Depois que o pai já estava acomodado no leito, sedado e dormindo profundamente, retornei a São José do Ouro. Passando por Paim, cheguei na farmácia para informar que estava tudo bem e que ficaria aguardando a alta par buscá-lo, talvez no final da tarde do dia seguinte. Foi o que aconteceu. Por volta das 3 horas da tarde liguei para o hospital e estavam liberados. Imediatamente pedi licença aos colegas do Banco e saí mais cedo. Avisei a Neu e rumei de novo para Erexim, para encontrá-los no hospital.

O pai já parecia bem melhor. Debilitado, é verdade. Falava com uma voz fraquinha e pausada, como quem ainda sente os efeitos da medicação. Movia-se com dificuldade. Faltavam-lhe as forças para sair do carro, tínhamos que ajudá-lo. Era o fígado canalizando suas funções para recuperar o “estrago” do procedimento e reiniciar gradativamente seu trabalho de filtragem e processamento da energia para o corpo.

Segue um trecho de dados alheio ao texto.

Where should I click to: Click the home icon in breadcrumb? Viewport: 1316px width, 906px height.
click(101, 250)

Os dias seguintes seriam decisivos. Ele precisava repousar, alimentar-se bem, e aguardar que o corpo fizesse sua parte.

Deixei-os na farmácia e voltei para casa, desta vez satisfeito e esperançoso de que os nódulos pudessem finalmente ter sido eliminados, que o procedimento tivesse um sucesso maior do que o primeiro.

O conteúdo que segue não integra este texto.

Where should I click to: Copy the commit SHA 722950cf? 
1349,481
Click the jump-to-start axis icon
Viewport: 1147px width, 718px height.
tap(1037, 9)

Interessante era ver o pai sempre me dar um abraço antes de me deixar ir, dizendo um “muito obrigado” que me soava estranho, porque no meu íntimo ele não deveria jamais agradecer. Eu é que devia algo a ele. Para mim, o que eu estava fazendo nada mais era do que uma obrigação de filho – tal qual ele fizera com o pai dele nos derradeiros anos do nono beppi, que morreu em 1974. Mas não houve uma única vez, durante o seu calvário de três anos, em que ele não me agradecesse depois de cada viagem.